Joe wants to steal his wife’s necklace because the formidable Lady Constance won’t agree to Joe’s pleas to help his stepdaughter, Phyllis, with £3000 to help her & her husband buy a farm. Lady Constance has disowned Phyllis because she refused to marry the man of Lady Constance’s choice. Joe plans to steal the necklace, sell it so he has money to help Phyllis & then buy his wife another necklace. He’s a little dubious about Freddie as he’s not very intelligent but Freddie decides to employ Psmith to help him. Psmith, it turns out, is a great friend of Phyllis’s husband, Mike Jackson, & he agrees to help with the heist.

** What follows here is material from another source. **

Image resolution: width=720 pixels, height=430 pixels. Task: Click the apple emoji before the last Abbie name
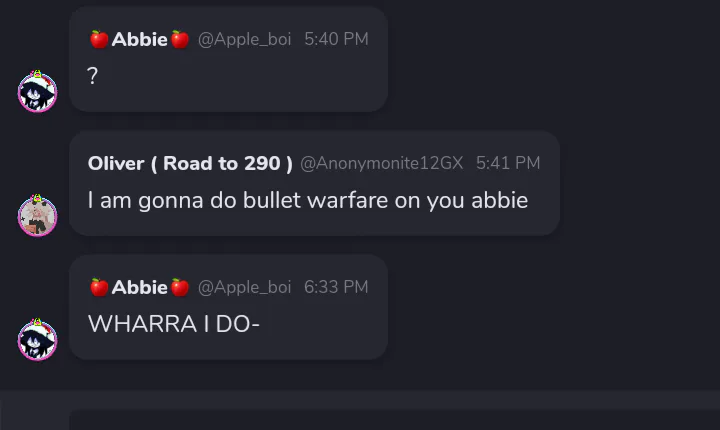pos(99,288)

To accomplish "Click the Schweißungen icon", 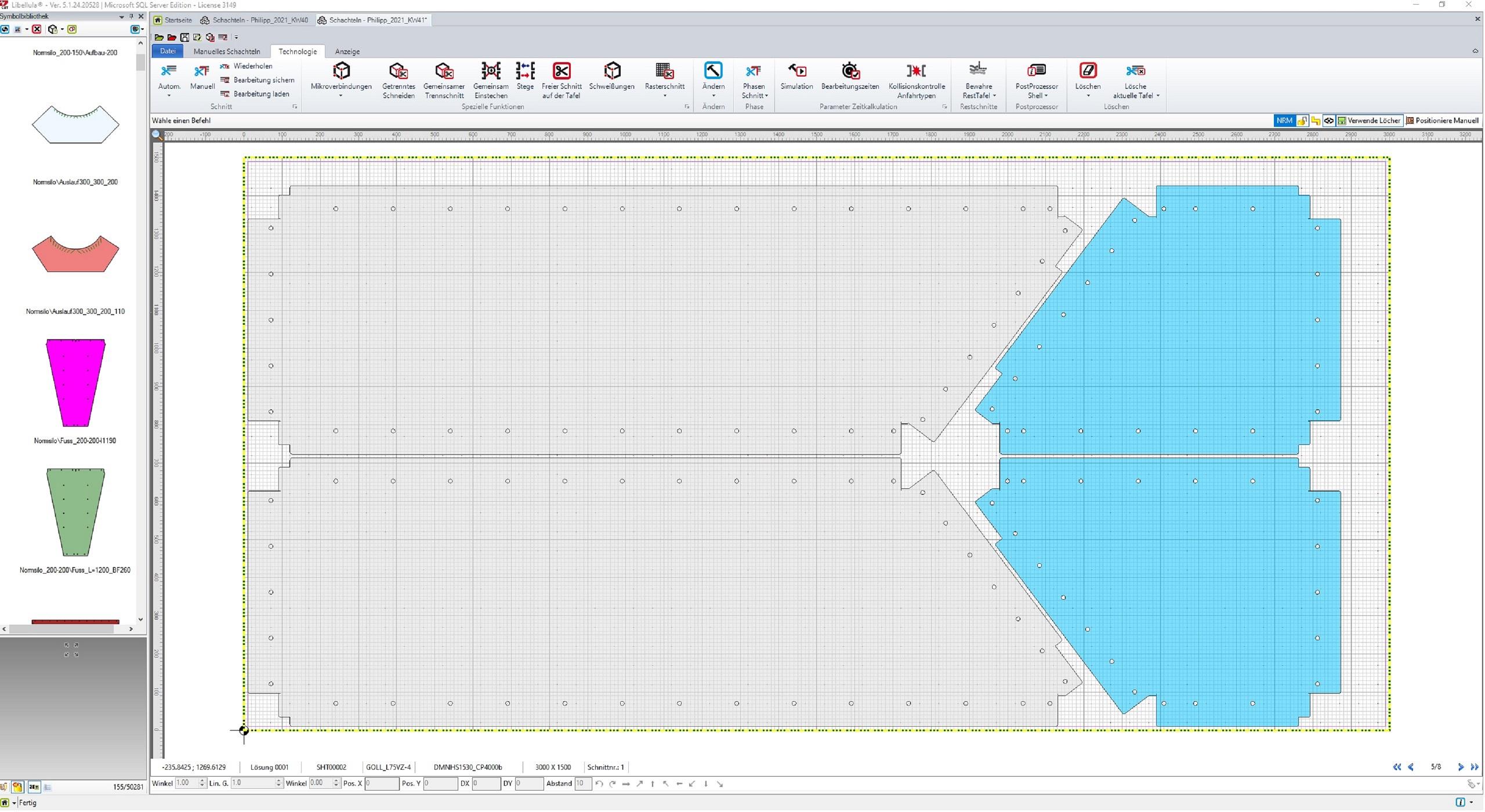I will [x=611, y=72].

Getting Psmith into Blandings Castle looks like being the only problem.
Lord Emsworth is sent to London by his sister, Constance, to collect Ralston McTodd, a Canadian poet who has been invited to stay. While lunching at his Club, Lord Emsworth offends McTodd by wittering on about his flower garden & the bad tempered poet storms out. When Lord Emsworth returns from a nearby florist’s to find Psmith at his table, he assumes this is McTodd & Psmith finds himself on a train to Market Blandings that same afternoon. Luckily for him, the girl he’s just fallen in love with, Eve Halliday, is also going to Blandings to catalogue the library. Unluckily for Psmith, she thinks he’s McTodd, the cad who has just married & abandoned Cynthia, her best friend from school. Eve is also a friend of Phyllis Jackson & when she tackles Joe Keeble about his refusal to help her firend, he tells her the whole story & she agrees to help Freddie (who’s in love with her & keeps proposing at every opportunity) steal the necklace.
By this time, there are at least two other impostors in the Castle, both of them after the necklace. Psmith has attempted to help Beach, the butler, with his upset stomach & Lord Emsworth’s secretary, the Efficient Baxter, has been locked out of the Castle in the middle of the night wearing lemon-coloured pyjamas & overturning flower pots. On the night of Psmith’s (as McTodd) poetry reading, the necklace is stolen & goes through the hands of nearly every jewel thief at the Castle before the story ends happily for nearly everyone except Baxter who loses his job & Freddie who loses the girl he loves.
Leave it to Psmith is a hoot. It’s the first of the Psmith books I’ve read & I hadn’t realised that Psmith is involved with the Blandings crowd. I need to find a list of all the series & how they are connected. Lord Emsworth was obsessed with his flower garden rather than his magnificent pig, the Empress of Blandings. She must come along later. He was just as vague though & Lady Constance was as bossy as ever. It was the perfect way to spend a cold afternoon.